- Born: 12 February 1964 (age 62) Auckland, New Zealand
- Notable work: Rhythmic Gymnastics
- Spouse: Kevin Barry
- Children: Jordyn, Mitchell, Taylor

= Tanya Moss =

Former New Zealand rhythmic gymnast

Tania (Tanya) Roxanne Moss (born 12 February 1964 in Auckland) is a New Zealand former gymnast who competed in the 1984 Olympic Games in Los Angeles. She performed in rhythmic gymnastics. She is a multi-time New Zealand and Australasian Champion. In 1983 she was ranked #2 in the Commonwealth. She also won the New Zealand Gymnast of the year 6 times. On her retirement from competitive gymnastics she went on to coach one of the top clubs in the country and had many national champions and national representatives from her club, Xtreme Rhythmix. Tanya travelled extensively for New Zealand either as a coach or judge for various national teams.

==Personal life==
She is married to another New Zealand Olympian, a silver-medalist in the light-heavyweight boxing division, Kevin Barry. They met at the 1984 Olympic Games. They first resided in Auckland, where they moved soon after their wedding. They currently reside in Las Vegas, Nevada, after leaving New Zealand. Tanya works as a gymnastics and dance coach at pre-Olympic training centers.

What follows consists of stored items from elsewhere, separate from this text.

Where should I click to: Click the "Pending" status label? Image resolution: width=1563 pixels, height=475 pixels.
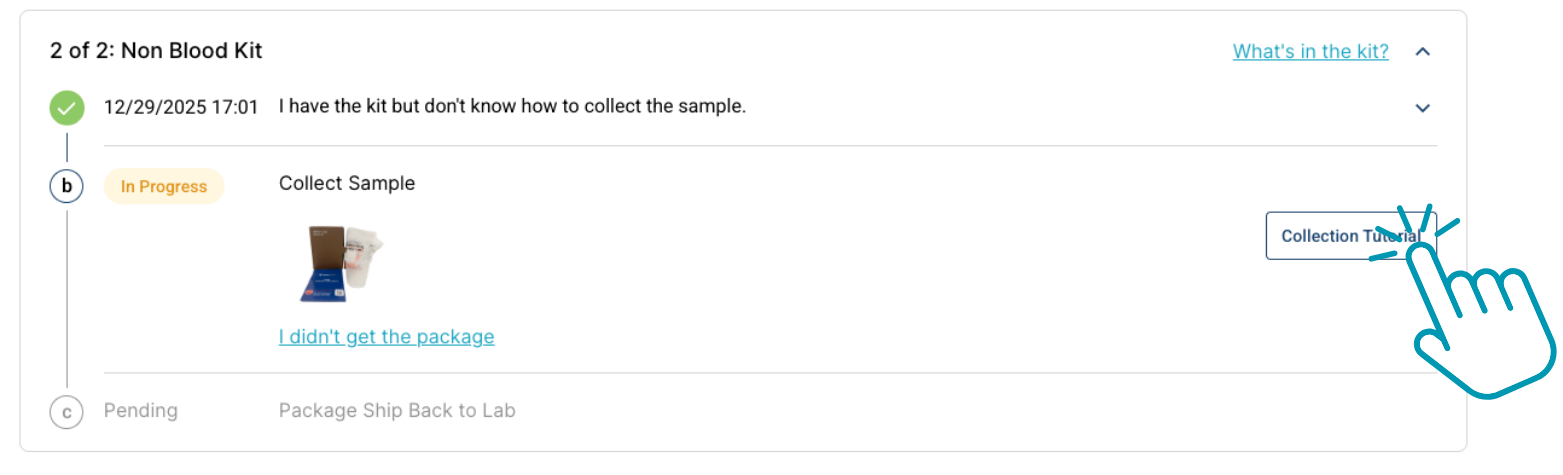[141, 411]
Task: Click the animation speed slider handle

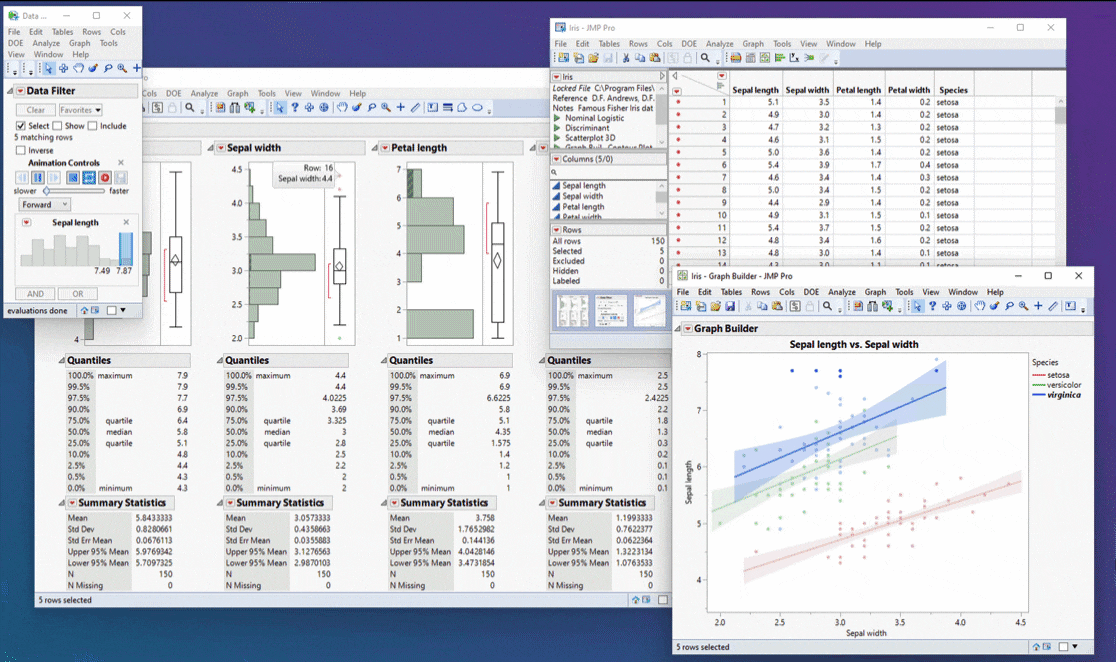Action: click(46, 191)
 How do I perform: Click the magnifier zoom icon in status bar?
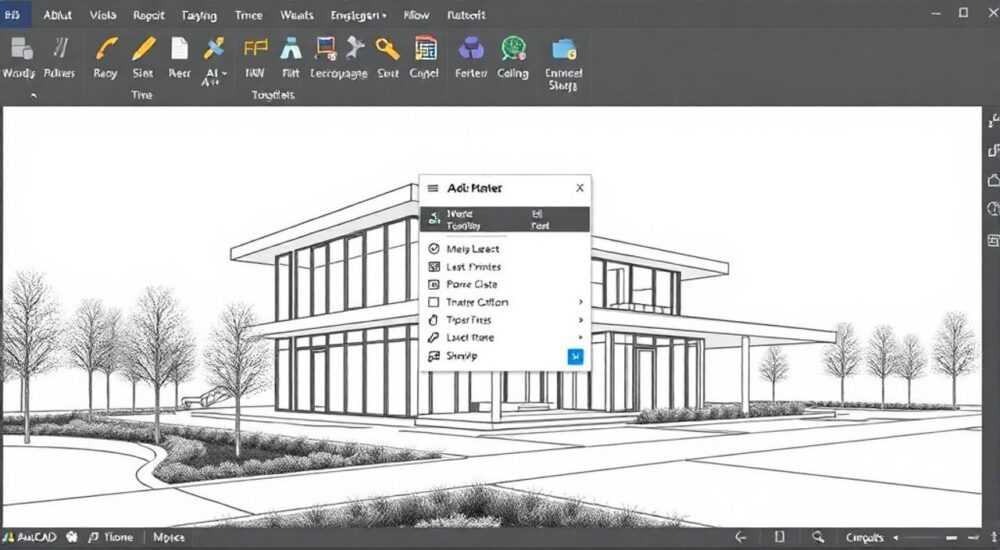(818, 537)
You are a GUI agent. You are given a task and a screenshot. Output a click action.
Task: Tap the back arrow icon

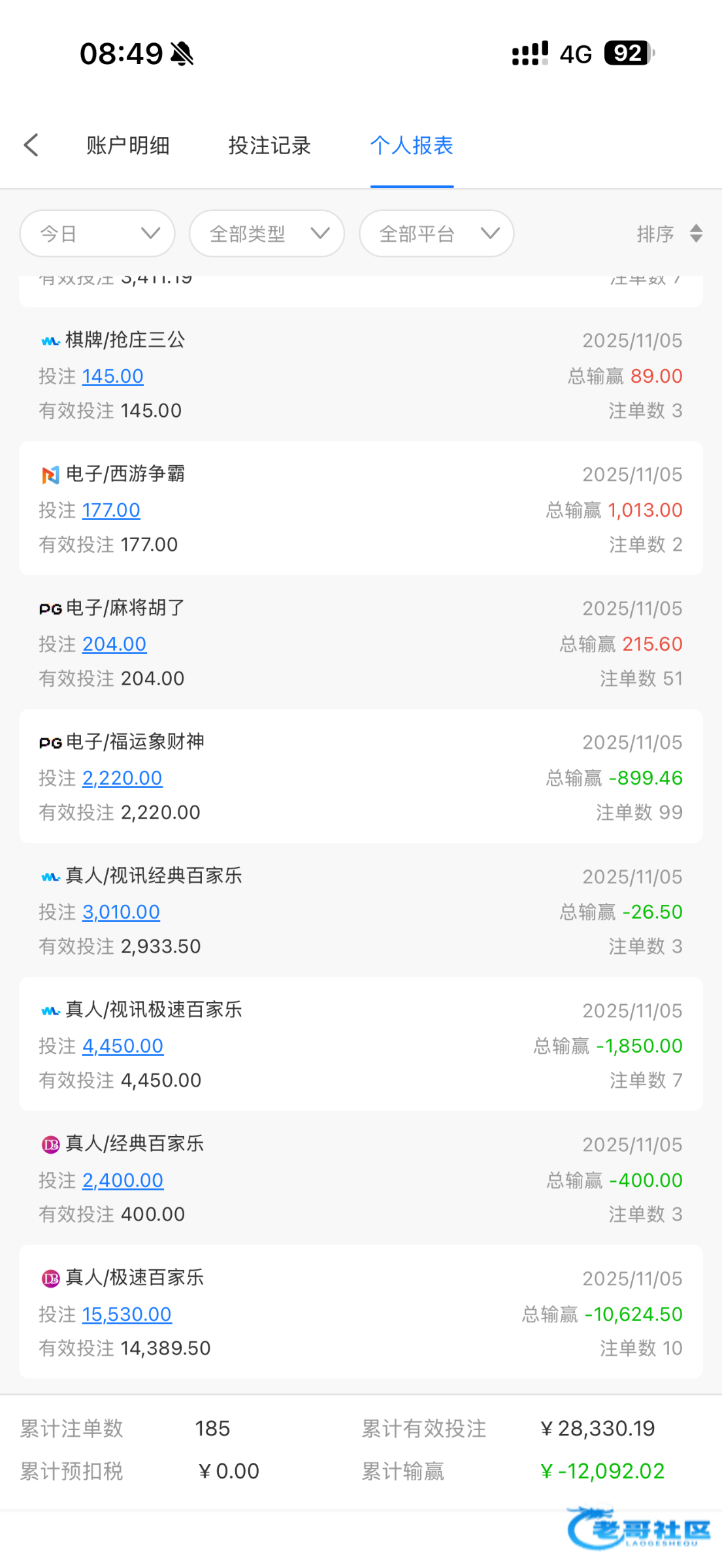(x=31, y=145)
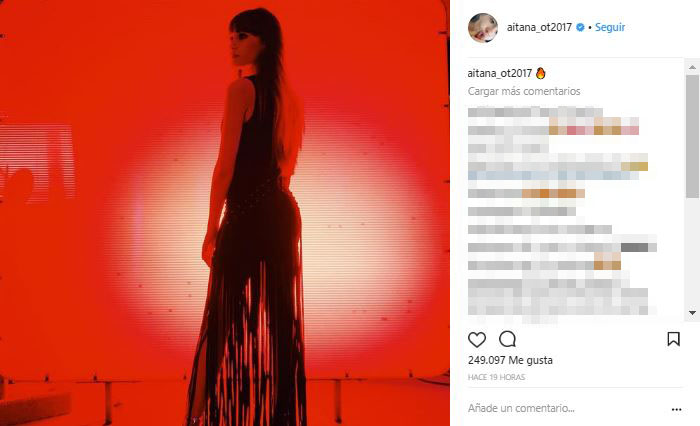Click the comments scrollbar down arrow
This screenshot has height=426, width=700.
(692, 313)
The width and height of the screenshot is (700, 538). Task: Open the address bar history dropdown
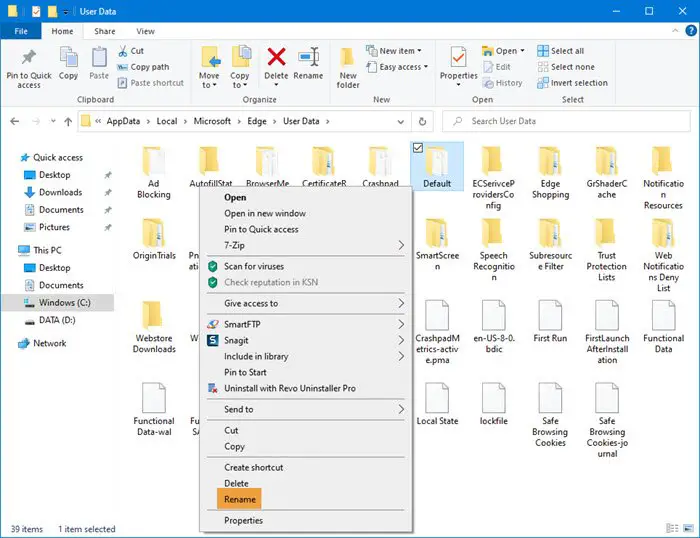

Moss had three children with Barry, Jordy (Daughter) and Mitchell & Taylor (twin sons). Mitchell and Taylor both played American Football for their high school and Nevada Spartans, but Taylor turned his attention to full time training alongside Kevin. Moss now resides with the boxers that Kevin and Taylor train, including WBO World Heavyweight Champion Joseph Parker, IBO World Light Heavyweight Champion Umar Salamov and Polish heavyweight boxer Izu Ugonoh. Moss does not care for the sport of boxing herself.